As mentioned before, most cases of OI type V are caused by a pathogenic heterozygous variant (IFITM5:c.‐14C>T) in the 5'‐UTR of IFITM5, which encodes a transmembrane protein enriched in osteoblasts during mineralization (Moffatt et al., 2008). The pathogenic OI type V variant introduces an alternative start codon and putatively adds five amino acids to the N‐terminus of BRIL (Semler et al., 2012). Ifitm5 has been studied in mice and rats and, in these animals, Ifitm5 expression peaks during osteoblast maturation around the early mineralization stage, suggesting a role in bone formation (Hanagata et al., 2011; Hanagata, Takemura, Monkawa, Ikoma, & Tanaka, 2007; Moffatt et al., 2008). Ifitm5 overexpression in UMR106 cells and primary rat osteoblasts resulted in a dose‐dependent increase in mineralization, whereas knockdown of Ifitm5 by shRNA in MC3T3 osteoblasts induced reduced mineralization (Moffatt et al., 2008). Ifitm5 knockout mice and IFITM5 transgenic mice do however not exhibit major bone abnormalities (Hanagata et al., 2011).

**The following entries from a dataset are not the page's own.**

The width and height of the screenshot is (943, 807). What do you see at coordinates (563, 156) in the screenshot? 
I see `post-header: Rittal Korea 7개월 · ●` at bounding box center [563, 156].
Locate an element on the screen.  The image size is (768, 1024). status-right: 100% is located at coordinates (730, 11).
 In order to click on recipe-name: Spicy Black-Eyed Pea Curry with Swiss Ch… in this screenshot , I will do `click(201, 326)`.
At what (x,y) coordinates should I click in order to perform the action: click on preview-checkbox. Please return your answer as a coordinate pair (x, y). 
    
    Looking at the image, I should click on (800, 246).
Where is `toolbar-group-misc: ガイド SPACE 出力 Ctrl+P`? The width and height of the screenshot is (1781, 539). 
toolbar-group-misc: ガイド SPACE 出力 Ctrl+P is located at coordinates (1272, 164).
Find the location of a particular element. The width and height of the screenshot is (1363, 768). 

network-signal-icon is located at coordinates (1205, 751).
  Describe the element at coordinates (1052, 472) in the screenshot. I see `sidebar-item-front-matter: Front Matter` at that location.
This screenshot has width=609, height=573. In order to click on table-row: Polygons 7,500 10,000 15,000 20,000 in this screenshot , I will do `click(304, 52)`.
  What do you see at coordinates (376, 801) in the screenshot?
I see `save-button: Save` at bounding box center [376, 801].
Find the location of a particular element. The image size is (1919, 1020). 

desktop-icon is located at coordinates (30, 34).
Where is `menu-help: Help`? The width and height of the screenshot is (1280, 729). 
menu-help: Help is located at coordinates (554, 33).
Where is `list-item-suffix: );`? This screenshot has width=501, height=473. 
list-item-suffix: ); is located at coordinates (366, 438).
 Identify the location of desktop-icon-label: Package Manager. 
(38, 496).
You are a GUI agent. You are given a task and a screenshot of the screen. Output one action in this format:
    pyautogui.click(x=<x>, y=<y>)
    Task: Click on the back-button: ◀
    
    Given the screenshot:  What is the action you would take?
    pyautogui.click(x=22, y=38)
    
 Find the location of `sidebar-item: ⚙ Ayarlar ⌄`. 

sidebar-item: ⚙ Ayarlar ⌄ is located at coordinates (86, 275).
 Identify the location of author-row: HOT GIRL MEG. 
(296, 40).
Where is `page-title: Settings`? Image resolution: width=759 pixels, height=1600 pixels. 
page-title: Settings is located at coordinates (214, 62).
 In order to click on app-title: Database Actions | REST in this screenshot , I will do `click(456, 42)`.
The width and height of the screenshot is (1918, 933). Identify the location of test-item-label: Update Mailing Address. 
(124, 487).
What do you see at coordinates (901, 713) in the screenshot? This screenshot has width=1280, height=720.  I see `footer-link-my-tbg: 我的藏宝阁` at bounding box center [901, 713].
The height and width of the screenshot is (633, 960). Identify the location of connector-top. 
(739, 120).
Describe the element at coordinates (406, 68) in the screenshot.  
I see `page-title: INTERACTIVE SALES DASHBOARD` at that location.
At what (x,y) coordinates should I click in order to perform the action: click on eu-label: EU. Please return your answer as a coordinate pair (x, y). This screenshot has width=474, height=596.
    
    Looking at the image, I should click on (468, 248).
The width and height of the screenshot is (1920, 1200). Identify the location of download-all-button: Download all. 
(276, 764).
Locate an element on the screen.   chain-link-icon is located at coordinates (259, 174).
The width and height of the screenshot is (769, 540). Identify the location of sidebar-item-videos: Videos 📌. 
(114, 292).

A transgenic mouse model of OI‐V expressing the IFITM5:c.‐14C>T variant (Lietman et al., 2015) exhibited slow rate of mineralization in utero, abnormal rib cage formation, long bone deformities and fractures. Furthermore, growth plate expansion was also observed, as seen in infant patients with OI‐V. The degree of mineralization is reduced as well, suggesting a role of IFITM5:c.‐14C>T variant in osteogenesis. The different observations in vitro and in vivo suggest that loss of function of IFITM5 alone could not explain all phenotypic characteristics.

Reich et al. (2015) observed a gain‐of‐function in mineralization, which could be related to the overactive tissue mineralization seen in patients with OI type V, and explain part of the observations of Kim et al. (2013). However, this observation suggests excess mineralization and contradicts bone fragility seen in the same patients. Cho et al. (2012) hypothesized that this contradictory effect on the phenotype may be caused by a site‐specific dysregulation of bone formation. Further research is required in order to elucidate and confirm these findings.

CONCLUSION

Ossification of the origin and attachment of muscles is part of the phenotype in patients with OI type V, along with the previously described HCF, calcification of the forearm interosseous membrane, and radial head dislocation.

CONFLICT OF INTEREST

The authors declare that there are no conflicts of interest.